__RECORDS FOR THIS EXERCISE__.
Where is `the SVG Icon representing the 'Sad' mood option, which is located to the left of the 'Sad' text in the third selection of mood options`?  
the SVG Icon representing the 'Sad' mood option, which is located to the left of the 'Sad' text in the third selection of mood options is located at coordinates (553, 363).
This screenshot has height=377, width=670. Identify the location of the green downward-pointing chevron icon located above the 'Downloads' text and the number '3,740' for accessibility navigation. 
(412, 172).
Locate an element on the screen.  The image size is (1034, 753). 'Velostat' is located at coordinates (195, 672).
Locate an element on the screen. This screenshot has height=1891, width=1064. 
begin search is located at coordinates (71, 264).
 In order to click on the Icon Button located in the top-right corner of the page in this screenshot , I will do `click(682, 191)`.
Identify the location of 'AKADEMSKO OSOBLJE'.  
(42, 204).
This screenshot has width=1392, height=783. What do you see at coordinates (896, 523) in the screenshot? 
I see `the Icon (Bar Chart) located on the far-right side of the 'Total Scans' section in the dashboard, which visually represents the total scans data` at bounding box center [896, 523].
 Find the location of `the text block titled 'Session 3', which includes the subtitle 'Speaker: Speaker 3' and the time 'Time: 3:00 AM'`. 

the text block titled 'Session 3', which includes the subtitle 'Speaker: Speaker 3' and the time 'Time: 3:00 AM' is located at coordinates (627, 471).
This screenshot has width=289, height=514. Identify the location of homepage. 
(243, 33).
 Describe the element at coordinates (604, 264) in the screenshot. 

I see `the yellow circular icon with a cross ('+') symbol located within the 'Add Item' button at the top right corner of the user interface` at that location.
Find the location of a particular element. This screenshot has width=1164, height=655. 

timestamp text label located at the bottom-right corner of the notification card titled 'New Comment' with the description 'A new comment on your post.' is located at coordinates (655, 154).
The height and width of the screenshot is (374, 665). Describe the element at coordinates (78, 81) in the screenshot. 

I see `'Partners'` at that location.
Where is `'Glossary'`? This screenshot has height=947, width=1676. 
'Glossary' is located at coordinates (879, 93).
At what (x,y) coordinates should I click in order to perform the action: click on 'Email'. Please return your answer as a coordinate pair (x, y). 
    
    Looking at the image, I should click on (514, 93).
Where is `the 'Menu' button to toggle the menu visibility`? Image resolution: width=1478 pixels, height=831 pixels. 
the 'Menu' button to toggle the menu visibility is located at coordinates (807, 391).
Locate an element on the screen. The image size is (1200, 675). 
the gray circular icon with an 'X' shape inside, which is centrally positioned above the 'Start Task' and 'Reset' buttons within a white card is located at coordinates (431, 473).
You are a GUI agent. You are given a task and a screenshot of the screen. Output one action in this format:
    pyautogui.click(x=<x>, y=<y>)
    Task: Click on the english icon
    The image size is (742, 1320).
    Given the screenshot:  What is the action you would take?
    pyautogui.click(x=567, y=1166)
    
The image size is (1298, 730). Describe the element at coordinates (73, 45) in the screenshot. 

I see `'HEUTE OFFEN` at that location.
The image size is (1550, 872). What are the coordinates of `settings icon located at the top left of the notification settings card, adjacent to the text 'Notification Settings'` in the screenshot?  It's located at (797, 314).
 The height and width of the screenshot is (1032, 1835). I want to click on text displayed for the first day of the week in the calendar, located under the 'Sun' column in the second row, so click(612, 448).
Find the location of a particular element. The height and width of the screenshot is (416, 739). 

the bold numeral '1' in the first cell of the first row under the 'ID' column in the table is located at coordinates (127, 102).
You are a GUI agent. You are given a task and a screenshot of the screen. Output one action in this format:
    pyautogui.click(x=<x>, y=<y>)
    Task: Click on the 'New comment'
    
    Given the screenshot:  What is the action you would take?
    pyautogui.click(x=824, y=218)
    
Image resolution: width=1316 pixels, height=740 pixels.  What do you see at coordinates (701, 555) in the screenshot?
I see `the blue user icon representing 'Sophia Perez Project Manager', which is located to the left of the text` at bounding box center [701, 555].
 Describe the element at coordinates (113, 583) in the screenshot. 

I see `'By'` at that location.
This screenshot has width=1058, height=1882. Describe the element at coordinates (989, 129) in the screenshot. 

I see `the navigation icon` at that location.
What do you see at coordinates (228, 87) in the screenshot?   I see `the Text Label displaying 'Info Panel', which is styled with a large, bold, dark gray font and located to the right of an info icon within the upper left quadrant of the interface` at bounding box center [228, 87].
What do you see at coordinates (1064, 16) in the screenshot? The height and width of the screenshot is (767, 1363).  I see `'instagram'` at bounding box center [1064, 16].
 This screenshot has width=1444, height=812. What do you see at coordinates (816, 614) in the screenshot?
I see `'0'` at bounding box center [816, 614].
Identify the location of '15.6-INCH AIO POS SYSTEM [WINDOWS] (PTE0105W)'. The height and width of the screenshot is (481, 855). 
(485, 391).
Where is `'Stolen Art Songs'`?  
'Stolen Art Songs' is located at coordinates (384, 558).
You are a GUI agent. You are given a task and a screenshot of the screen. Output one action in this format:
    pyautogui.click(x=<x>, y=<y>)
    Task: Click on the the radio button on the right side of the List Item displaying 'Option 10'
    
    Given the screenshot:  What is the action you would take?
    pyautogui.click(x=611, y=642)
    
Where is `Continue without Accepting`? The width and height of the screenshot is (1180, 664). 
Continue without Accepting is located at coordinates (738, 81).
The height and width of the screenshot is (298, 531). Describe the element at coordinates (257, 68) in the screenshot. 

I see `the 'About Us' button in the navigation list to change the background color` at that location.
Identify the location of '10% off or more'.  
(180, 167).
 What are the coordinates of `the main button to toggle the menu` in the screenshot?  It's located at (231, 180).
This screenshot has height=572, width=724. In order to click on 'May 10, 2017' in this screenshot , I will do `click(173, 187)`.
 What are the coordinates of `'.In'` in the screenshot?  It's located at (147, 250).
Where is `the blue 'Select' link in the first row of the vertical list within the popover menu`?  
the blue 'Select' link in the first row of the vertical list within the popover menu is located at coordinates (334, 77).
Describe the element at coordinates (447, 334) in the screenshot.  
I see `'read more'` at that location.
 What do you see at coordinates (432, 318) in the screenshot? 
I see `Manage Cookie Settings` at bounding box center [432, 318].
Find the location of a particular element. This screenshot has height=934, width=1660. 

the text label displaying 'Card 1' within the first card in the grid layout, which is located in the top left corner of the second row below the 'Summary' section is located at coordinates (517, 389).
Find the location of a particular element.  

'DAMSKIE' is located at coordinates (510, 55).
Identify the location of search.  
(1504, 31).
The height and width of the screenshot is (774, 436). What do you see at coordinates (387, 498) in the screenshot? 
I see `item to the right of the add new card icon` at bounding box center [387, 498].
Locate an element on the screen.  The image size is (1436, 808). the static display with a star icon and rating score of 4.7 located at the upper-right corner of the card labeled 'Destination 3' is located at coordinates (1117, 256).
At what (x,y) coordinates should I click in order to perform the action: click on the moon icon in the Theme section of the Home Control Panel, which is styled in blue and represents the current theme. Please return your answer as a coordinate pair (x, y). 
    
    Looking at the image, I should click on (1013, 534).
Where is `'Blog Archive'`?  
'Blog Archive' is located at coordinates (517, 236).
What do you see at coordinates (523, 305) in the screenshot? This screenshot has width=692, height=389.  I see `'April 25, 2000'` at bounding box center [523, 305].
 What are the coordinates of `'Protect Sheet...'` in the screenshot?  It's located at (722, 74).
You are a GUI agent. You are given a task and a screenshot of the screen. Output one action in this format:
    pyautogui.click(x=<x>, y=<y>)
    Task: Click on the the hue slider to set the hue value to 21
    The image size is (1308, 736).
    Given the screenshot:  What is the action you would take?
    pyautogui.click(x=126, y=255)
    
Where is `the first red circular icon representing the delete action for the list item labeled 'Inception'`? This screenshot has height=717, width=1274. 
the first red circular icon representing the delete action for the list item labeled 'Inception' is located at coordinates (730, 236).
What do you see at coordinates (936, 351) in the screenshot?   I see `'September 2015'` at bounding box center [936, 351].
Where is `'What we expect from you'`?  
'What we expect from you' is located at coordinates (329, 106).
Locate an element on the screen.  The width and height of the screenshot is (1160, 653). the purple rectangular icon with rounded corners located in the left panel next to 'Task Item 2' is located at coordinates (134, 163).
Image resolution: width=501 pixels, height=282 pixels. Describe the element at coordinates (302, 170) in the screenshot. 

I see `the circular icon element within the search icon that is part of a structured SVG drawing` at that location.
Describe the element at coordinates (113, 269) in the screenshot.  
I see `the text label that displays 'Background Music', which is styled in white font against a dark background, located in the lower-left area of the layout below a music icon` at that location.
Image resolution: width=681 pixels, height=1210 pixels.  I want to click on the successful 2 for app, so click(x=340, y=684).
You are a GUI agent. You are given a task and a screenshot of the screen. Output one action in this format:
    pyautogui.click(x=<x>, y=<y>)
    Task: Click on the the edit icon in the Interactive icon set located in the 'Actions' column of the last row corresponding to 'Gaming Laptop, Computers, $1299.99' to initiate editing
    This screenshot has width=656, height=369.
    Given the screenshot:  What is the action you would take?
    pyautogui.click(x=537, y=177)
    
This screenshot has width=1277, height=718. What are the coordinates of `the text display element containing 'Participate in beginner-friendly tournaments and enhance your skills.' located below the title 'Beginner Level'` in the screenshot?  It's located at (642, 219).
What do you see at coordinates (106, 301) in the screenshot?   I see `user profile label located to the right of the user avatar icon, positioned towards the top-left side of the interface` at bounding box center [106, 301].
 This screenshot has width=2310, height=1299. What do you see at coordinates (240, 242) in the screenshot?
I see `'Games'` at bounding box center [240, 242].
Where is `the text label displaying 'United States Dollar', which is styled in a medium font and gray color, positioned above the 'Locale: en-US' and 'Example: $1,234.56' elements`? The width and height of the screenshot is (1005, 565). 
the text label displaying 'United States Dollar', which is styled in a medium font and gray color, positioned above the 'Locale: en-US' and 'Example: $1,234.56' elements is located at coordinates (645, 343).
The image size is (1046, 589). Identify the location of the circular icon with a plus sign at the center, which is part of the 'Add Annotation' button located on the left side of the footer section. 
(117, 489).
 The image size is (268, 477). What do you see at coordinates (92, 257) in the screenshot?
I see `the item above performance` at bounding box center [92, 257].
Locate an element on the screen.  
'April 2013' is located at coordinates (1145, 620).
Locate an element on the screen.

__WORK REQUIRED__. How many lines of the records contain the string "displaying"? Reply with the number alone.

__WRITTEN REPLY__. 5